BPN Diminta Perkuat Pengawasan dan Kirim Surat ke Kementerian
Aswan meminta Kanwil dan Kantah ATR/BPN segera menyampaikan surat resmi kepada Kementerian ATR/BPN mengenai HGU yang telah direkomendasikan untuk tidak diperpanjang. Ia menekankan rekomendasi ini lahir dari temuan lapangan, bukan sekadar laporan masyarakat.
"Bukan asal rekomendasi. Kita menemukan di lapangan banyak yang tidak sesuai dengan aturan," katanya.
Dewan juga meminta BPN memperkuat pengawasan terhadap HGU yang telah diterbitkan. "Kalau HGU ini sudah dikeluarkan, harus diawasi. Jangan dibiarkan," ujarnya.
Menanggapi hal itu, Kepala Kanwil ATR/BPN Sumsel, Rahmat, menyatakan pihaknya akan melakukan verifikasi lapangan.

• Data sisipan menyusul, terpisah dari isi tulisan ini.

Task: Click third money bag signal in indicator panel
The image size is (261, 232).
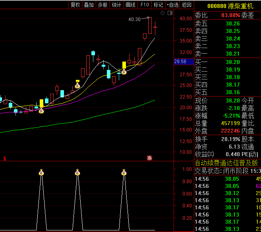Action: pyautogui.click(x=124, y=172)
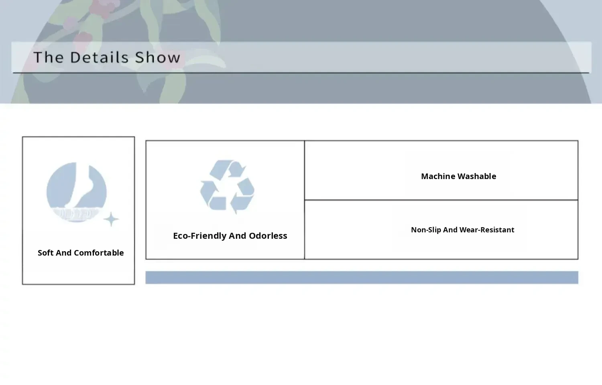The image size is (602, 385).
Task: Click the foot on carpet icon
Action: coord(76,191)
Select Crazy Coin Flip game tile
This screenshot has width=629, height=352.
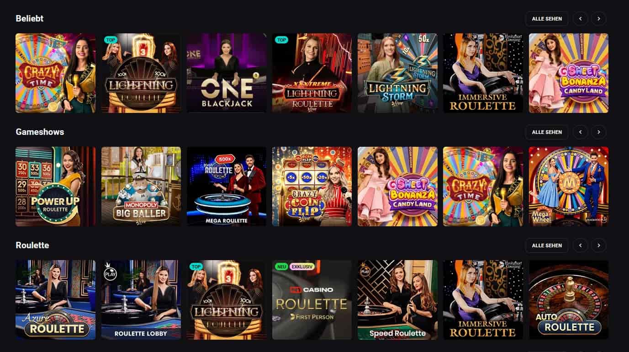click(312, 187)
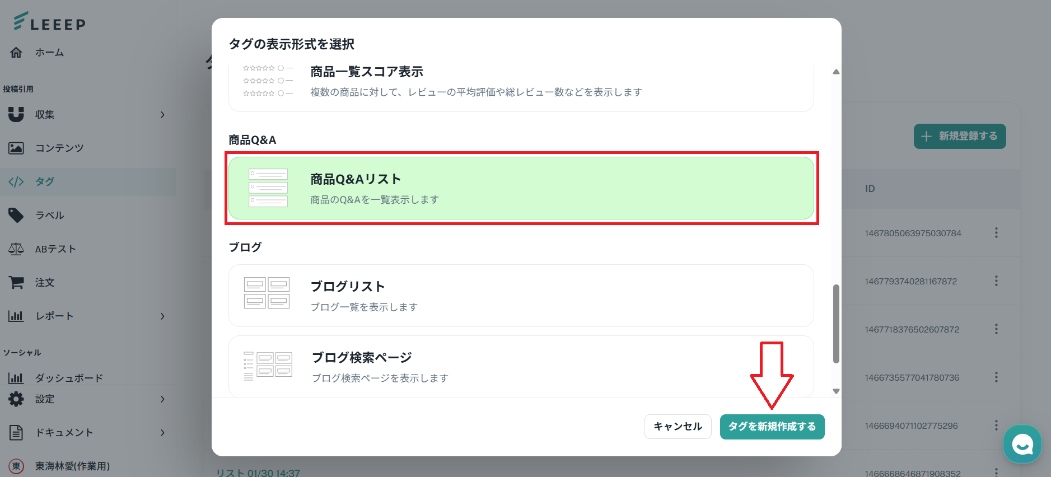The width and height of the screenshot is (1051, 477).
Task: Click the dialog scrollbar down arrow
Action: click(x=836, y=391)
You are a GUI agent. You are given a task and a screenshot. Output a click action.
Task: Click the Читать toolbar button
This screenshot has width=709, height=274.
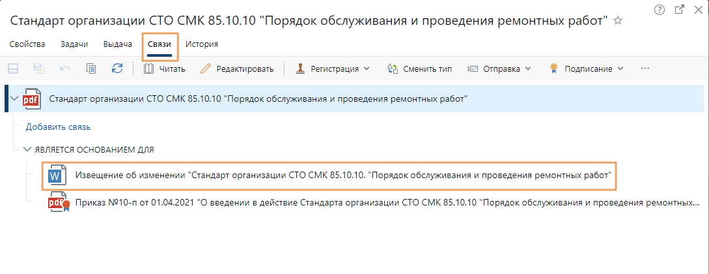click(x=165, y=69)
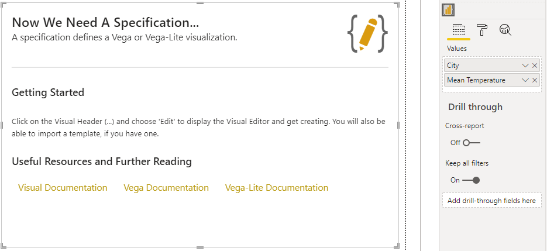Open the Fields pane tab icon

tap(459, 30)
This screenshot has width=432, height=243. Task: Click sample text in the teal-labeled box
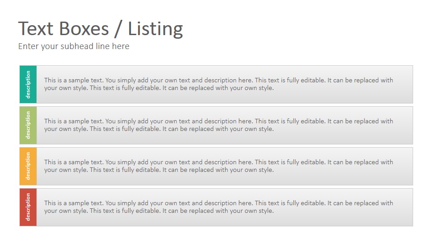point(219,84)
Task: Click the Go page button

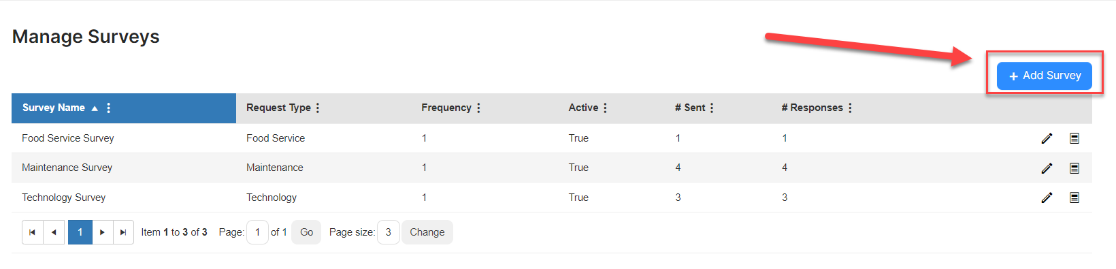Action: coord(307,232)
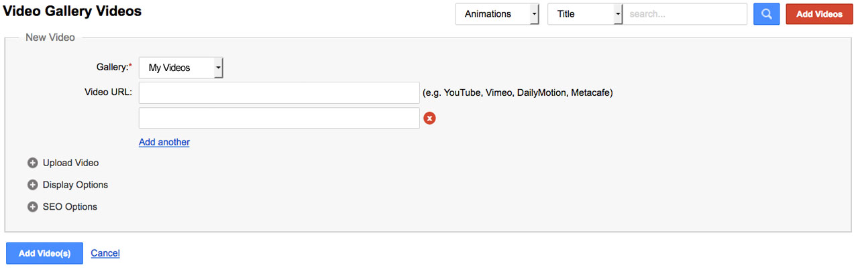Click the plus icon beside Display Options
856x272 pixels.
[x=32, y=185]
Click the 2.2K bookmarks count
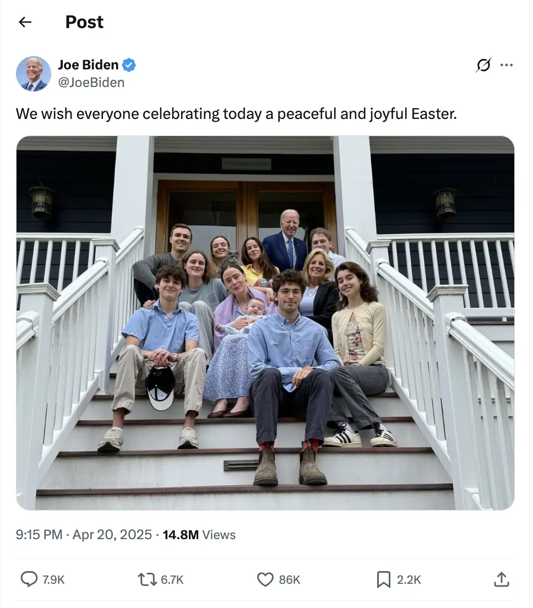Image resolution: width=533 pixels, height=608 pixels. click(409, 579)
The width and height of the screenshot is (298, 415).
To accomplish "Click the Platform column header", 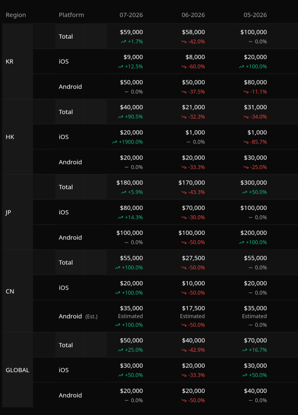I will pyautogui.click(x=71, y=15).
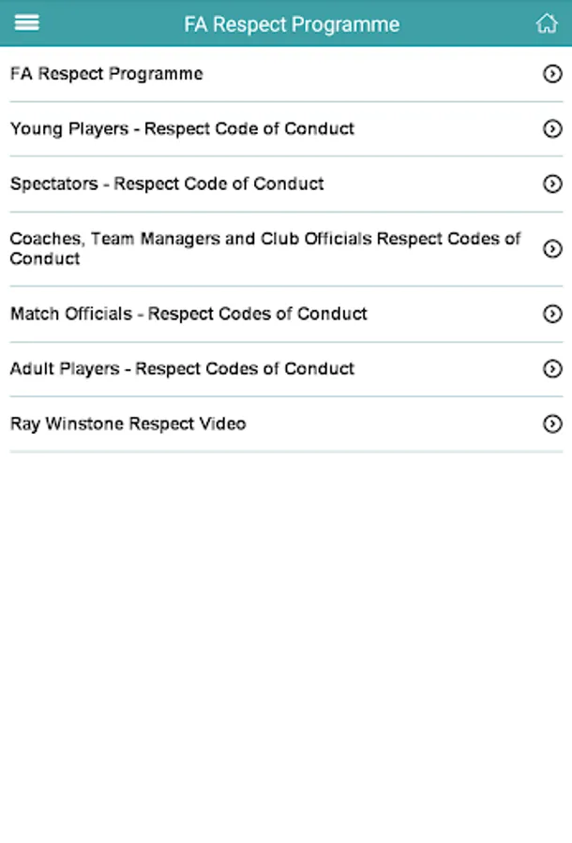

Kantah Banyuasin disebut akan mengecek data terkini HGU yang menjadi perhatian dewan.
"Kantah Banyuasin akan melakukan verifikasi ke lapangan terkait data-data existing yang terbaru sekarang," katanya.
Rahmat menjelaskan, persoalan HGU tidak sepenuhnya menjadi kewenangan BPN karena berkaitan pula dengan perizinan dari instansi teknis lainnya. Namun ia menegaskan prinsip clear and clean menjadi aspek penting dalam proses pemberian maupun perpanjangan HGU.
"Kalau sepanjang itu tidak clear and clean, saya kira rekomendasi dari Panitia HGU juga akan menjadi pertimbangan," jelasnya.